= Anthony W. Knapp =

American mathematician (born 1941)

Anthony William Knapp (born 2 December 1941, Morristown, New Jersey) is an American mathematician and professor emeritus at the State University of New York, Stony Brook working in representation theory. For much of his career, Knapp was a professor at Cornell University.

==Education==
Knapp lived in Baltimore, Maryland, and graduated from the preparatory McDonogh School nearby. He attended Dartmouth College, graduating from there in 1962 and receiving a National Science Foundation Graduate Fellowship to continue his studies.
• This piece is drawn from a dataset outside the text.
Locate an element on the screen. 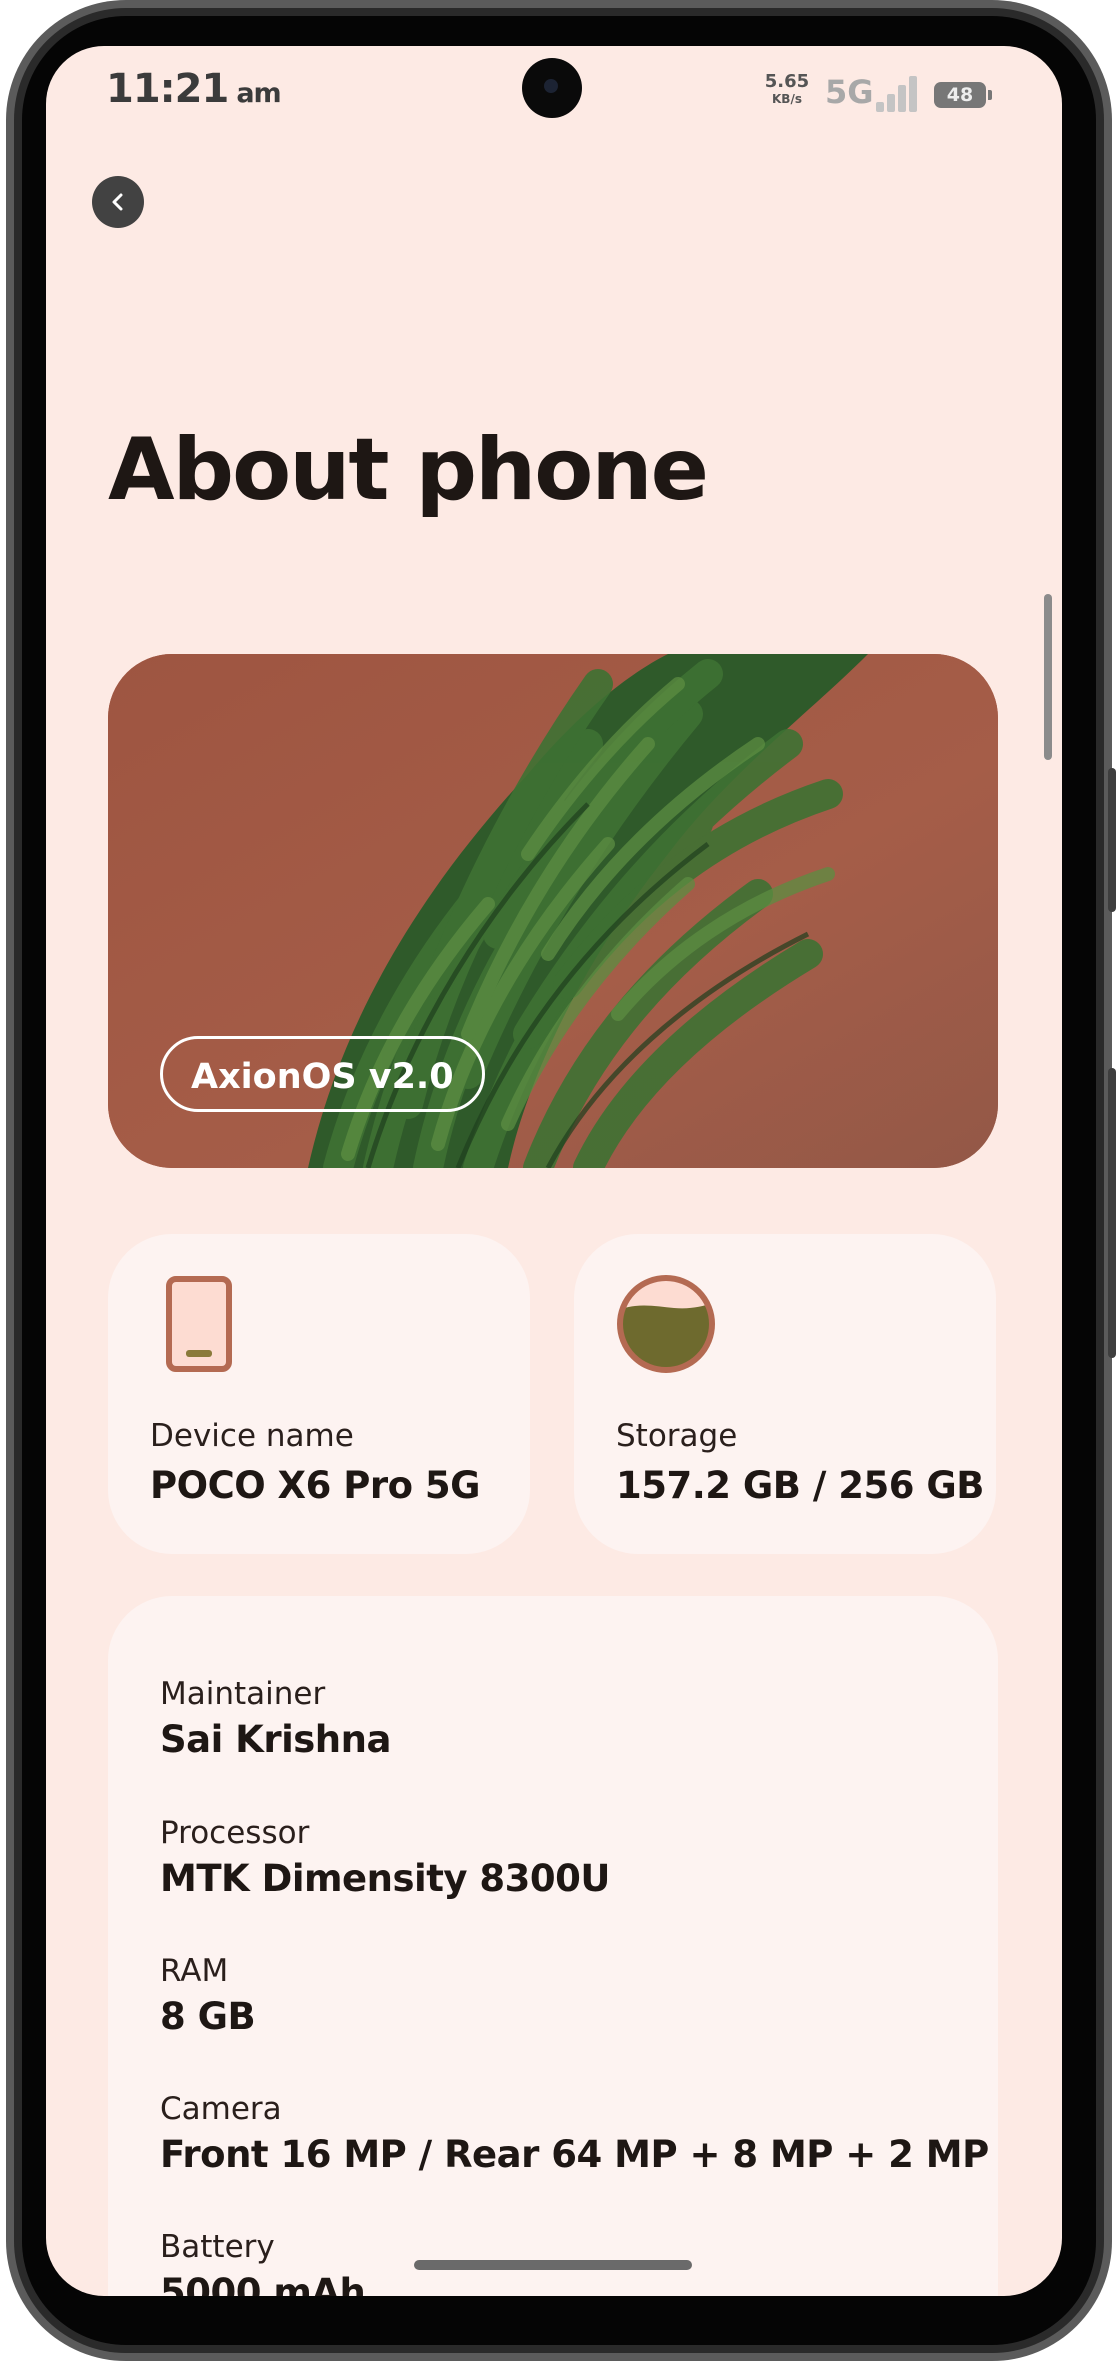 The image size is (1118, 2361). detail-maintainer: Maintainer Sai Krishna is located at coordinates (276, 1718).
Knapp received his Ph.D. in 1965 from Princeton University under the supervision of Salomon Bochner.

== Teaching ==
Knapp began his career as a C. L. E. Moore instructor for two years at the Massachusetts Institute of Technology, before gaining a position as an assistant professor at Cornell University in 1967. He was promoted to associate professor there in 1970 and full professor in 1975. Knapp began spending some of his time at SUNY Stony Brook in 1986 and took a full-time position there in 1990.

==Research==
In a series of papers from 1976 to 1984, Knapp and Gregg Zuckerman gave the classification of tempered representations of semisimple Lie groups.

==Awards and honors==
He won the Leroy P. Steele Prize for Mathematical Exposition in 1997. In 2012 he became a fellow of the American Mathematical Society.

==Selected publications==
- Knapp, Anthony William (2006). "Basic algebra" (Book review) by Werner Kleinert (1945–2019), Humboldt University of Berlin
- Knapp, Anthony W. (2007). "Advanced algebra" (Book review) by Werner Kleinert
- Elliptic curves. – Princeton, 1992 (Mathematical notes; 40) ISBN 0-691-08559-5 Zbl.0804.14013
- Representation theory of semisimple groups : An overview based on examples, (Originally publ. 1986) Princeton: University Press, 2001. (Princeton Landmarks in Mathematics) ISBN 0-691-09089-0.
- Lie Groups: Beyond an Introduction, (Originally publ. 1996) Second Edition, Progress in Mathematics, Vol. 140, Birkhäuser, Boston, 2002. ISBN 0-8176-4259-5.
- (with David A. Vogan) Cohomological Induction and Unitary Representations, Princeton Mathematical Series 45, Princeton University Press, Princeton, New Jersey, 1995.
- (with Gregg Zuckerman) Classification of irreducible tempered representations of semisimple Lie groups Proceedings of the National Academy of Sciences of the United States of America 73, No. 7 (Jul. 1976), pp. 2178–2180
- (with Gregg Zuckerman) "Classification of irreducible tempered representations of semisimple groups" Annals of Mathematics 116 (1982) 389–501, correction 119 (1984) 639.